GitLab staging environment

The GitLab.com staging environment has a copy of the production database that is not current, ways to keep staging updates are being discussed but no plan are yet made to keep it regularly updated.

This environment also contains a copy of some GitLab groups that are on storage nodes

What is this for?

The main goal of this environment is to reduce the feedback loop between development and production, and to have a playground where we can deploy RCs without compromising production as a whole. If you have any idea on how to improve such feedback loop or you are missing any particular thing that you would like

What is it made of?

For all hosts running in the staging environment see the host dashboard.

Access to staging environment is treated the same as production as per handbook.

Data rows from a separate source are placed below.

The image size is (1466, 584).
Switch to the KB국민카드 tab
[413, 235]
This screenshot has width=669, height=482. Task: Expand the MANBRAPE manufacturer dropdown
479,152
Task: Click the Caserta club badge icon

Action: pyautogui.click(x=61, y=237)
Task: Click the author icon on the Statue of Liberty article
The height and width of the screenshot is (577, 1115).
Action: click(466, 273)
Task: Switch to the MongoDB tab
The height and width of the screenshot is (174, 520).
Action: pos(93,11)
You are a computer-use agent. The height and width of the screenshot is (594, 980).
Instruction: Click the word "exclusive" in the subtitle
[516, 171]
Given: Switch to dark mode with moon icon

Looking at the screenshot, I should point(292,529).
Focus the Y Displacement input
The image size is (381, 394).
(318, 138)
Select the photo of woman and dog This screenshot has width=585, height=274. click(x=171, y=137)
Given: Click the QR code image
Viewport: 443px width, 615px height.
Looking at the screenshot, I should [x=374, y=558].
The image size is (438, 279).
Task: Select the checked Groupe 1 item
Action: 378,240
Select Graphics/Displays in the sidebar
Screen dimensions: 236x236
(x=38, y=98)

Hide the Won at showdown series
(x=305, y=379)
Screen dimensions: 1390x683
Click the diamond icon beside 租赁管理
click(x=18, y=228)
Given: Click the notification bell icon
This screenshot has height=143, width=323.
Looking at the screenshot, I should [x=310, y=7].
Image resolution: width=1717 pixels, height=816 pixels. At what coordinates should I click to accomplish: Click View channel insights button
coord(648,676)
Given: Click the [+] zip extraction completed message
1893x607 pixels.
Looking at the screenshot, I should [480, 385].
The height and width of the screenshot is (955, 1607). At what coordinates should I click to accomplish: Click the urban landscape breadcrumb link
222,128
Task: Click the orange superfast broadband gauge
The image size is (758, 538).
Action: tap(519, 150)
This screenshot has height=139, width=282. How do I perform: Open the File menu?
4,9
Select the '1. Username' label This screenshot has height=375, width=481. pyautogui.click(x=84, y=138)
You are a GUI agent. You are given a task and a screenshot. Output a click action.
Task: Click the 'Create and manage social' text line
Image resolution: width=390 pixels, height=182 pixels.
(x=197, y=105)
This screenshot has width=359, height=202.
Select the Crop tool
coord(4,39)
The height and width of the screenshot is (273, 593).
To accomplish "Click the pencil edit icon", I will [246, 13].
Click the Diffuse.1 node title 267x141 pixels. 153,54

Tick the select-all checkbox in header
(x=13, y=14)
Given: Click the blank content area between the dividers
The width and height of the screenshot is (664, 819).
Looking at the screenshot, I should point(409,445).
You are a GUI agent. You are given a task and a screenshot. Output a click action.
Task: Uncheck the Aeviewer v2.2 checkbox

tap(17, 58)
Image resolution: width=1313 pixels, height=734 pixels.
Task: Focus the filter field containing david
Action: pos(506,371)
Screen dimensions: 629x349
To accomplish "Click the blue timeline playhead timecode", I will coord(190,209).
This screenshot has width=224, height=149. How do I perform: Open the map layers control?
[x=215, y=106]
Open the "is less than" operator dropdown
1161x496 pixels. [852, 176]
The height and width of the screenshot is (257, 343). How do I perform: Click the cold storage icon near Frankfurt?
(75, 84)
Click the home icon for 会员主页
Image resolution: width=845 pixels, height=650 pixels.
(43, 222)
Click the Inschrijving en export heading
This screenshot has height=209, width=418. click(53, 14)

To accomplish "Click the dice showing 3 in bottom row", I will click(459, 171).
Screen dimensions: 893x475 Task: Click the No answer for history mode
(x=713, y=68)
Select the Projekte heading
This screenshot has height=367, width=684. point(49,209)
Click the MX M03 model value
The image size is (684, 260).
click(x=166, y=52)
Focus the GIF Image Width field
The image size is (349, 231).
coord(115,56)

Run a rails console in staging environment

Having created your chef user data bag, ensure that “rails-console” is one of your groups. See existing data bags for examples.
After the data bag is uploaded you will have console access on instances that chef-client has subsequently run on. This may take up to 30m.
Configure the ssh bastion hosts

Try to start a console with:

ssh your_user_name-rails@console-01-sv-gstg.c.gitlab-staging-1.internal

Run a redis console in staging environment

SSH into the redis host
- ssh redis1.staging.gitlab.com
Get the redis password with sudo grep requirepass /var/opt/gitlab/redis/redis.conf
Start redis-cli /opt/gitlab/embedded/bin/redis-cli
Authenticate auth PASSWORD - replace “PASSWORD” with the retrieved password

Run a psql console in staging environment

ssh into the primary database host:
- ssh db1.staging.gitlab.com

start gitlab-psql with the following command:

sudo -u gitlab-psql -H sh \
  -c "/opt/gitlab/embedded/bin/psql \
  -h /var/opt/gitlab/postgresql gitlabhq_production"

Deploy to staging

Follow the instructions from the chef-repo (to which you need access to deploy anyway)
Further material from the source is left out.